Any fans out there? I just discovered them, very interesting and refreshing. The singer is quite the gear head too, I've seen pics of her pedalboard with a fuzzfactory, fulltone fulldrive, digitech whammy and some moog stuff.

[video=youtube;lan-UQfN0zs]http://www.youtube.com/watch?v=lan-UQfN0zs[/video]

[video=youtube;1vxQs84FMWQ]http://www.youtube.com/watch?v=1vxQs84FMWQ[/video]

[video=youtube;kKsNHa0mx00]http://www.youtube.com/watch?v=kKsNHa0mx00[/video]


----------



## hardasmum (Apr 23, 2008)

Yep she's awesome! Great guitar player


----------



## 4345567 (Jun 26, 2008)

__________


----------



## mhammer (Nov 30, 2007)

I picked up that issue of Premier Guitar for the focus on pedals this month, and noticed the article on them/her while flipping through. Gotta say that, while I've never heard anything from them/her, the young woman earns instant street cred with me via her choice of guitars - many of them oddball 60's Japanese type with cheesy single-coil ceramic pickups. No Jason Lollar, Lindy Fralin, or Seymour Duncan for her! And no stinking Floyd Rose either!


----------



## Guest (Oct 31, 2011)

mhammer said:


> I picked up that issue of Premier Guitar for the focus on pedals this month, and noticed the article on them/her while flipping through.
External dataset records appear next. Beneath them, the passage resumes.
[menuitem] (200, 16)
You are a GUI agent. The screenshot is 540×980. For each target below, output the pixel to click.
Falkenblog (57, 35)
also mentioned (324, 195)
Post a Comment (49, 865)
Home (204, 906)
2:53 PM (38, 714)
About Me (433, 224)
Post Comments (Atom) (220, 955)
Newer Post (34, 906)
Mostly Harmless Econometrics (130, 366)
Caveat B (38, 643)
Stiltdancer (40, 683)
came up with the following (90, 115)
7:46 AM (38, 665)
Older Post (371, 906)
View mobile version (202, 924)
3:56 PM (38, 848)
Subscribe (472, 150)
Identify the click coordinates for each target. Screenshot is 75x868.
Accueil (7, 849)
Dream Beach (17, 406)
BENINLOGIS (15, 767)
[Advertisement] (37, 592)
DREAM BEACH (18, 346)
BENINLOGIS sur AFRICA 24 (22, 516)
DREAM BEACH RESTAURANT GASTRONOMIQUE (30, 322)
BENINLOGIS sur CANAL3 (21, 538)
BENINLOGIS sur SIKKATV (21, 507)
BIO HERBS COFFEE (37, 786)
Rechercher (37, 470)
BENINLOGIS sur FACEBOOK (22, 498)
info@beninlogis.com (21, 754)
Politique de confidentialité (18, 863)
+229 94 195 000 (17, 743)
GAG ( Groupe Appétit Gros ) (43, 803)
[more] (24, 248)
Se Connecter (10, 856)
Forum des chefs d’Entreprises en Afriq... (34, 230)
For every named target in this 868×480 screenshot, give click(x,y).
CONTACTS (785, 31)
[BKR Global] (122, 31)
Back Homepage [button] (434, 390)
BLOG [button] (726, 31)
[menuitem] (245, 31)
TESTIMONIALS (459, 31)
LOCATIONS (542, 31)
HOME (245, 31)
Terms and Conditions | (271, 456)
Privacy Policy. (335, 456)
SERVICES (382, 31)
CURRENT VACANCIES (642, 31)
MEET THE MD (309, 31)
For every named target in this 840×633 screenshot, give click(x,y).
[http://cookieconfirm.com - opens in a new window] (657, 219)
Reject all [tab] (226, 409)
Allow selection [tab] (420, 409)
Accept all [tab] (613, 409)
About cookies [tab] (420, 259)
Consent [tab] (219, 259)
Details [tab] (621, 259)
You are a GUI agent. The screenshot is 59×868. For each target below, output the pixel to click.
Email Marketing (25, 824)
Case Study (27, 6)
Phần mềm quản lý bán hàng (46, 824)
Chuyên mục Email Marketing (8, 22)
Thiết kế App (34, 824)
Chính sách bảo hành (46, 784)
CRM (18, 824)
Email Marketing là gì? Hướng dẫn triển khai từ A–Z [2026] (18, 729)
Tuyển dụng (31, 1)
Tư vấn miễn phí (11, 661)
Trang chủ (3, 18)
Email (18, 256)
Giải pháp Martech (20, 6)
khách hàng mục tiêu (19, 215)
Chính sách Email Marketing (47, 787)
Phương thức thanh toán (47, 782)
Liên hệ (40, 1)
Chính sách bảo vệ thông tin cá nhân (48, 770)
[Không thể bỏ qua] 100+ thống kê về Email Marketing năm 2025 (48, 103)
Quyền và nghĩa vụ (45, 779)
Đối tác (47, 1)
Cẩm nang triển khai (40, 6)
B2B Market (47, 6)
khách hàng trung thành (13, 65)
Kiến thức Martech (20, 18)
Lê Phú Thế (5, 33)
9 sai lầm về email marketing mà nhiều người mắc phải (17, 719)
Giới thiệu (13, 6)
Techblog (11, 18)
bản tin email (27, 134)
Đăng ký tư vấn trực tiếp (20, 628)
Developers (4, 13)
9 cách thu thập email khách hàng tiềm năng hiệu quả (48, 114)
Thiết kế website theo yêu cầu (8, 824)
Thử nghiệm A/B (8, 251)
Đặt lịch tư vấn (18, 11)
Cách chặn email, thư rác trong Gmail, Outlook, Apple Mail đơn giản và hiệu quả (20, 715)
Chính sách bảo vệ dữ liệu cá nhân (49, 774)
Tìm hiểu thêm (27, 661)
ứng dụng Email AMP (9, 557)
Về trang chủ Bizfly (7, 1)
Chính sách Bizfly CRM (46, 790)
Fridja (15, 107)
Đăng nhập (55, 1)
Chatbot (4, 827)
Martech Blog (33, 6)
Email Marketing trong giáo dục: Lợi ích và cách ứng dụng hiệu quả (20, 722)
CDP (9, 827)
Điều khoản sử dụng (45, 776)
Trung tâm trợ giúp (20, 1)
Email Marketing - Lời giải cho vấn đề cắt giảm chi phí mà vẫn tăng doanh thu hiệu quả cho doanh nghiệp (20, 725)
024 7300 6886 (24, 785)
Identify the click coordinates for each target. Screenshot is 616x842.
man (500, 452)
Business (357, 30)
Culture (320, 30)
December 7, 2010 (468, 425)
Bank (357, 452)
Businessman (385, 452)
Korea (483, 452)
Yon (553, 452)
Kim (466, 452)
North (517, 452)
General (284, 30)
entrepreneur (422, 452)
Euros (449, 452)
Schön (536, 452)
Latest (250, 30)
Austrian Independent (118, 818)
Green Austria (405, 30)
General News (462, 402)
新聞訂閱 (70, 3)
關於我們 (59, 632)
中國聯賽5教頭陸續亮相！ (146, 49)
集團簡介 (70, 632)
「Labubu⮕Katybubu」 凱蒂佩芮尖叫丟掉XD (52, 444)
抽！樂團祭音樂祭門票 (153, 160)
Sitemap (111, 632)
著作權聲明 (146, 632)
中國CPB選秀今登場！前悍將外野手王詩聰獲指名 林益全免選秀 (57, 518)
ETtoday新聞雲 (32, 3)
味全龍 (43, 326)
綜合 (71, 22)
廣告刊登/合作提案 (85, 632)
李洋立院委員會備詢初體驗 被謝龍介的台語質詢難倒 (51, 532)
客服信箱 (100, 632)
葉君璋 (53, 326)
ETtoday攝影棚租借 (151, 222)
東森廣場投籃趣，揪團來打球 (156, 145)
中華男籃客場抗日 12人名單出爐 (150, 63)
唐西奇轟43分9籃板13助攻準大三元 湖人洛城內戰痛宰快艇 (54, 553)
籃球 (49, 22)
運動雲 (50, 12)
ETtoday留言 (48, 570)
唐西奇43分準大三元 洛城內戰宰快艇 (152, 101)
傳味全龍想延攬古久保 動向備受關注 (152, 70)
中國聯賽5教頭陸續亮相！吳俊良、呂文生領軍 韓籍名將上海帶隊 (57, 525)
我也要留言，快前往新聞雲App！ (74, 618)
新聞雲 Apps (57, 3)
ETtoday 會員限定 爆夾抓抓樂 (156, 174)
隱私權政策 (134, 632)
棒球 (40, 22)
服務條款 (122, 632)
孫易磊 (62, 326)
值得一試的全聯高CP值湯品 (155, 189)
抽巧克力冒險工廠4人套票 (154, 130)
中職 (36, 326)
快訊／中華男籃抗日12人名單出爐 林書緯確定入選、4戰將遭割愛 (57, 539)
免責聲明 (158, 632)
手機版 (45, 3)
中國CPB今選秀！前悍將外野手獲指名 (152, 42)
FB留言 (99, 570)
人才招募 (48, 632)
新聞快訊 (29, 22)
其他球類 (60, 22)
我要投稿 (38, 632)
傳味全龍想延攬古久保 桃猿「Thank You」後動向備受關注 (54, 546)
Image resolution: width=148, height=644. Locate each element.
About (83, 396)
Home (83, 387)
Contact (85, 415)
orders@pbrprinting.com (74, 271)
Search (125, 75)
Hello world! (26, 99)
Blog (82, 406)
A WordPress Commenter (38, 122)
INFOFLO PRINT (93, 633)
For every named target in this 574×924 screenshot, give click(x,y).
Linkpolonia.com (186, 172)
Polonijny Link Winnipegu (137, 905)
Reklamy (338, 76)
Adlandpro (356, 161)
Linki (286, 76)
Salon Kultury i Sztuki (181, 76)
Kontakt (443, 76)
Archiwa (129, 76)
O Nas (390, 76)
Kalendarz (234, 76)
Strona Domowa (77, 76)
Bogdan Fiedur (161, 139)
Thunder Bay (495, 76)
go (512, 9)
Gotta say that, while I've never heard anything from them/her, the young woman earns instant street cred with me via her choice of guitars - many of them oddball 60's Japanese type with cheesy single-coil ceramic pickups. No Jason Lollar, Lindy Fralin, or Seymour Duncan for her! And no stinking Floyd Rose either!


She's a fuzz junkie too.


----------



## 4345567 (Jun 26, 2008)

__________


----------



## hardasmum (Apr 23, 2008)

Picked up her new LP and listened to it loudly today. It sounds great. Interesting guitar parts and tones. Well produced and mixed.


----------



## zurn (Oct 21, 2009)

Here are some video's of her with a pedalboard she used live.

[video=youtube_share;S-vtW6jjzXI]http://youtu.be/S-vtW6jjzXI[/video]

[video=youtube_share;4peww53qfmM]http://youtu.be/4peww53qfmM[/video]


----------